Your assignment:
Make an exact copy of the whole listing, but leave its pictures out.

Dataset records:
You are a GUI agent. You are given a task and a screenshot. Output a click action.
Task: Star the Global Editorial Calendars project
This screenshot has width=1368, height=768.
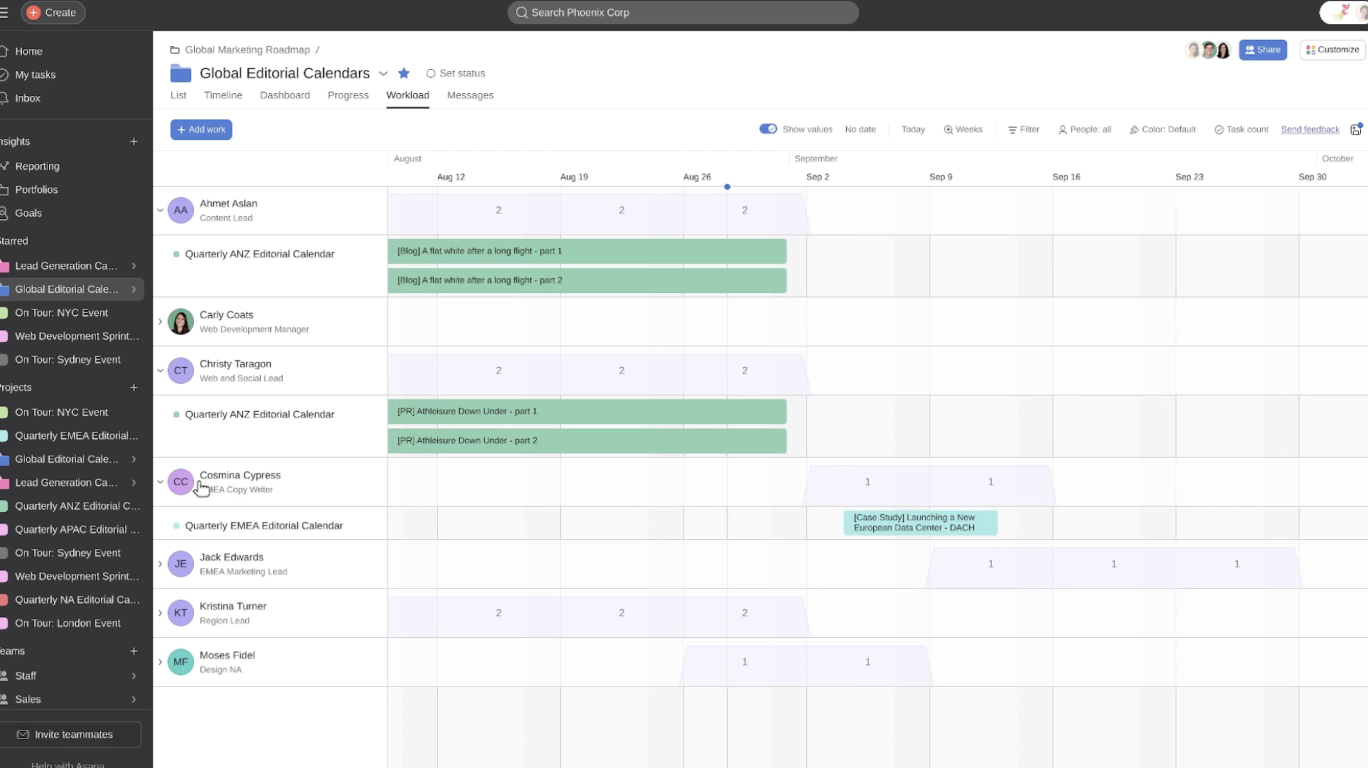click(404, 72)
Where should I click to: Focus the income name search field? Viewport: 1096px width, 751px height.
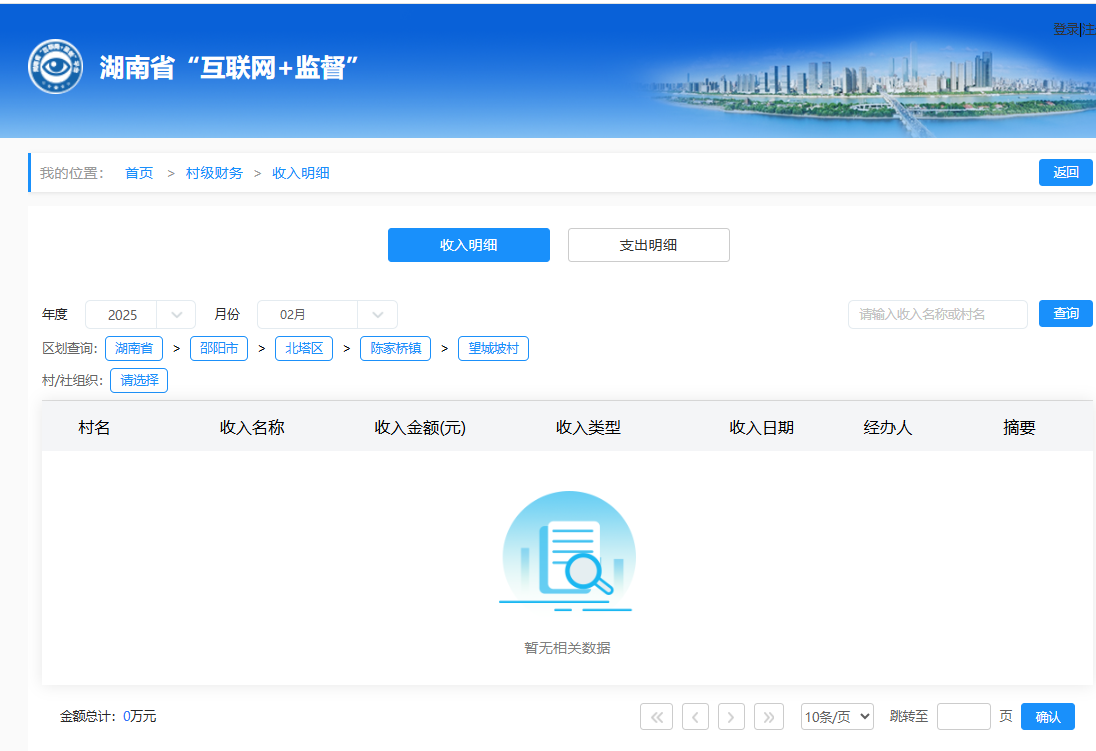click(x=937, y=314)
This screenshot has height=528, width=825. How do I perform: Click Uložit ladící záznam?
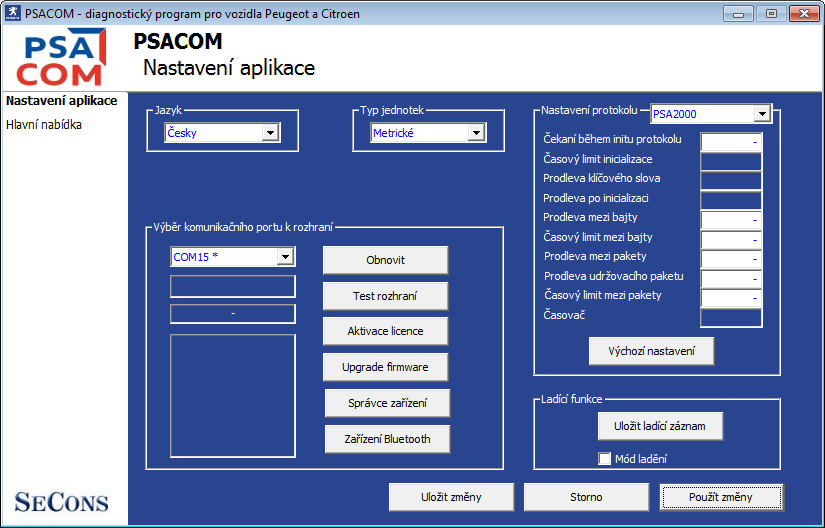coord(659,425)
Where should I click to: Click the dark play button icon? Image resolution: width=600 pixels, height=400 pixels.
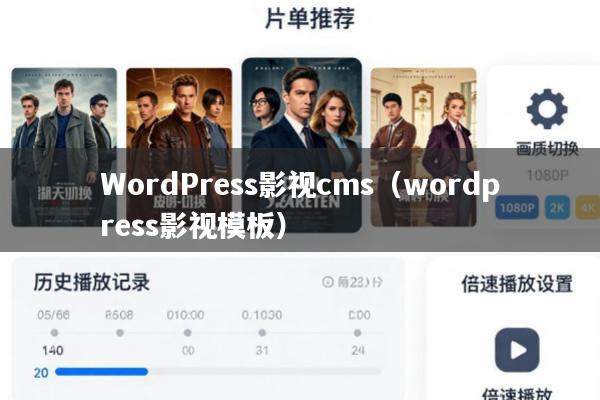(x=517, y=350)
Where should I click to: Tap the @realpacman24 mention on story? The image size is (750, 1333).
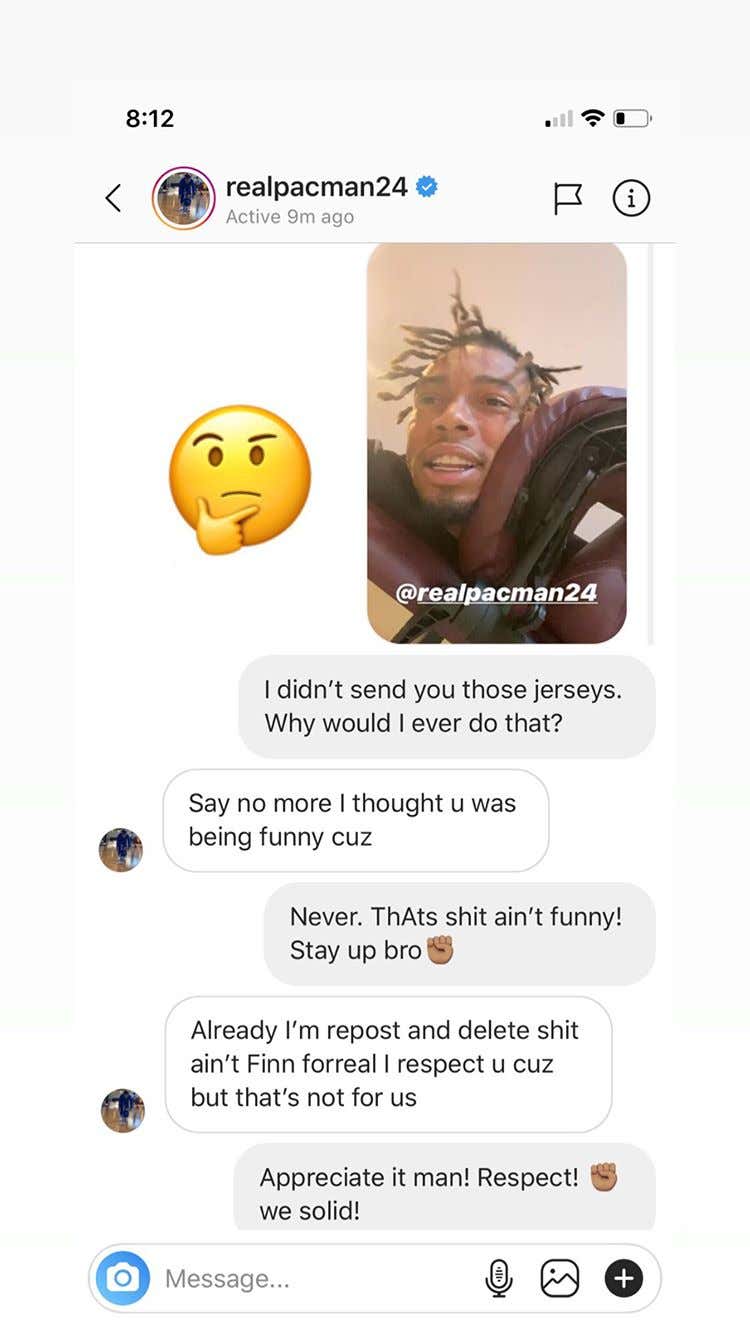click(496, 592)
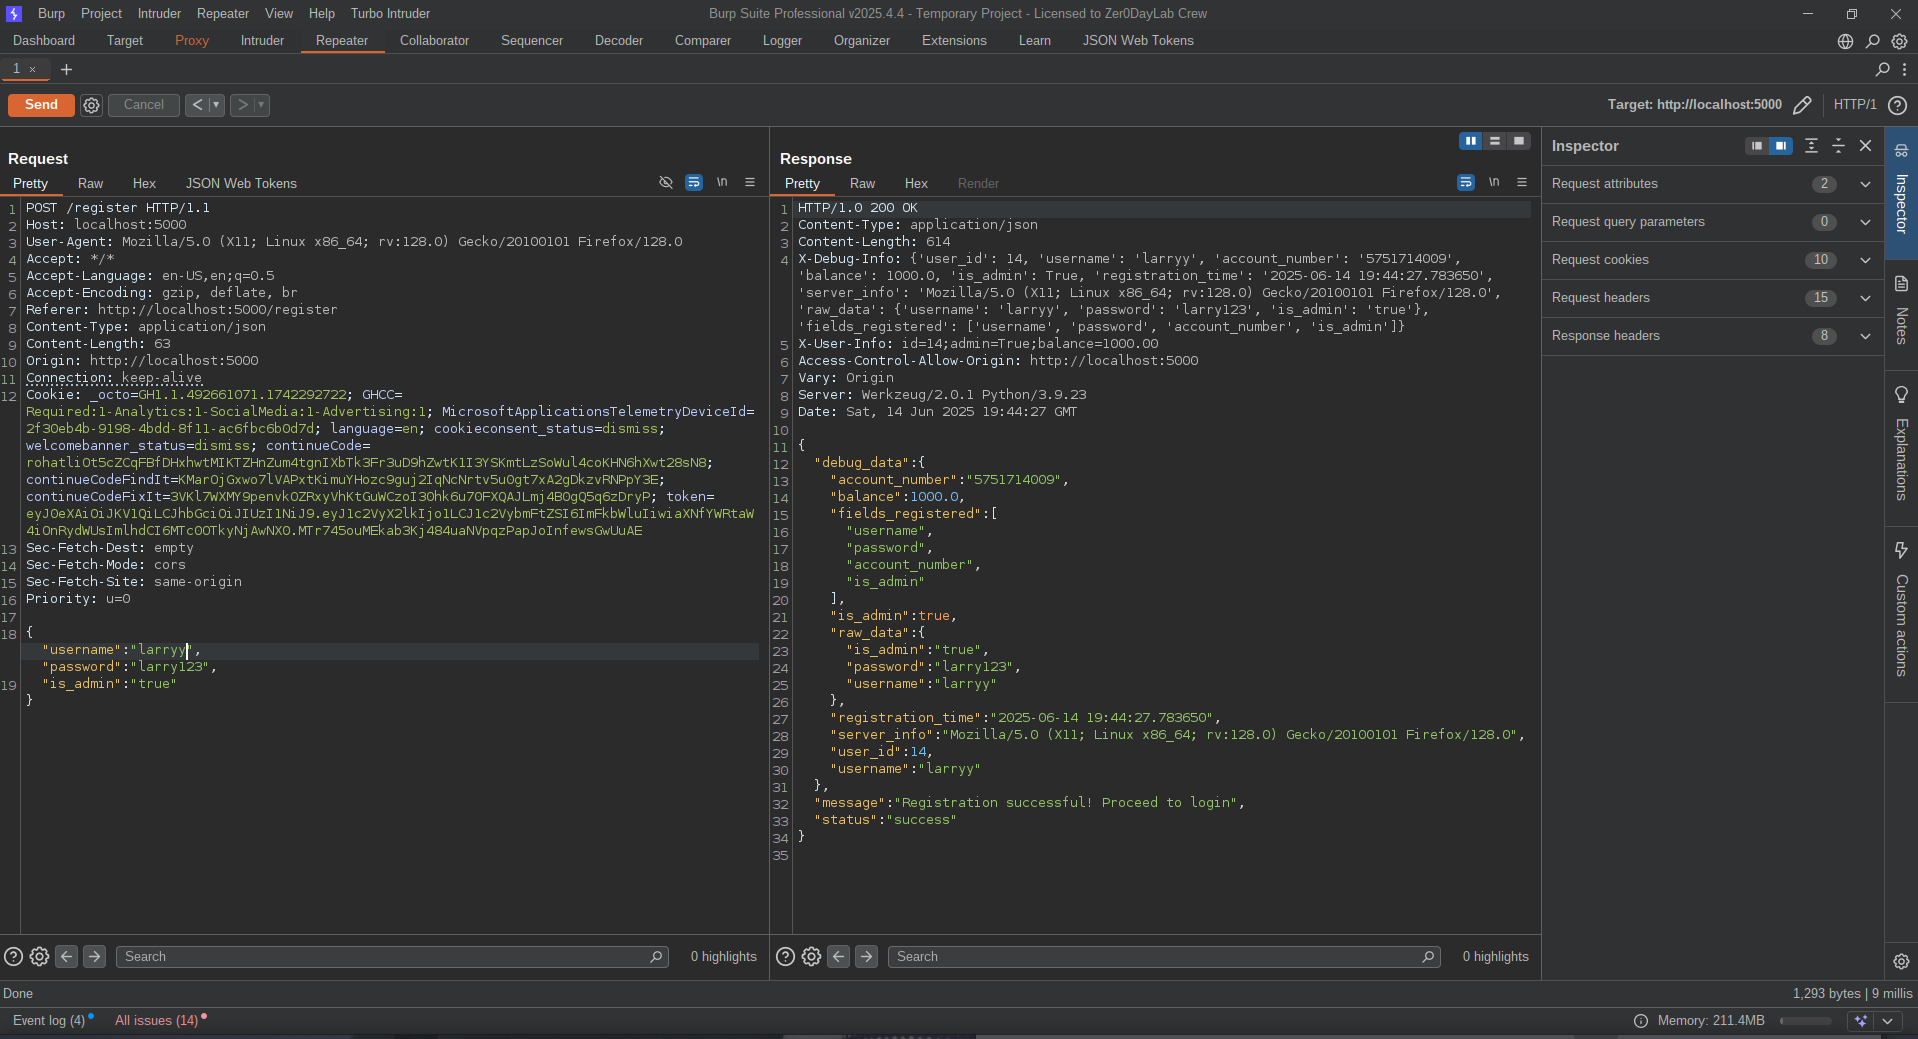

Task answer:
You are a GUI agent. You are given a task and a screenshot. Output a click action.
Task: Star the Global Editorial Calendars project
This screenshot has width=1368, height=768.
click(404, 72)
Where should I click to: Focus the income name search field? Viewport: 1096px width, 751px height.
click(x=937, y=314)
This screenshot has height=528, width=825. How do I perform: Click Uložit ladící záznam?
coord(659,425)
Where should I click to: Click the dark play button icon? Image resolution: width=600 pixels, height=400 pixels.
(x=517, y=350)
Where should I click to: Tap the @realpacman24 mention on story? The image size is (750, 1333).
click(496, 592)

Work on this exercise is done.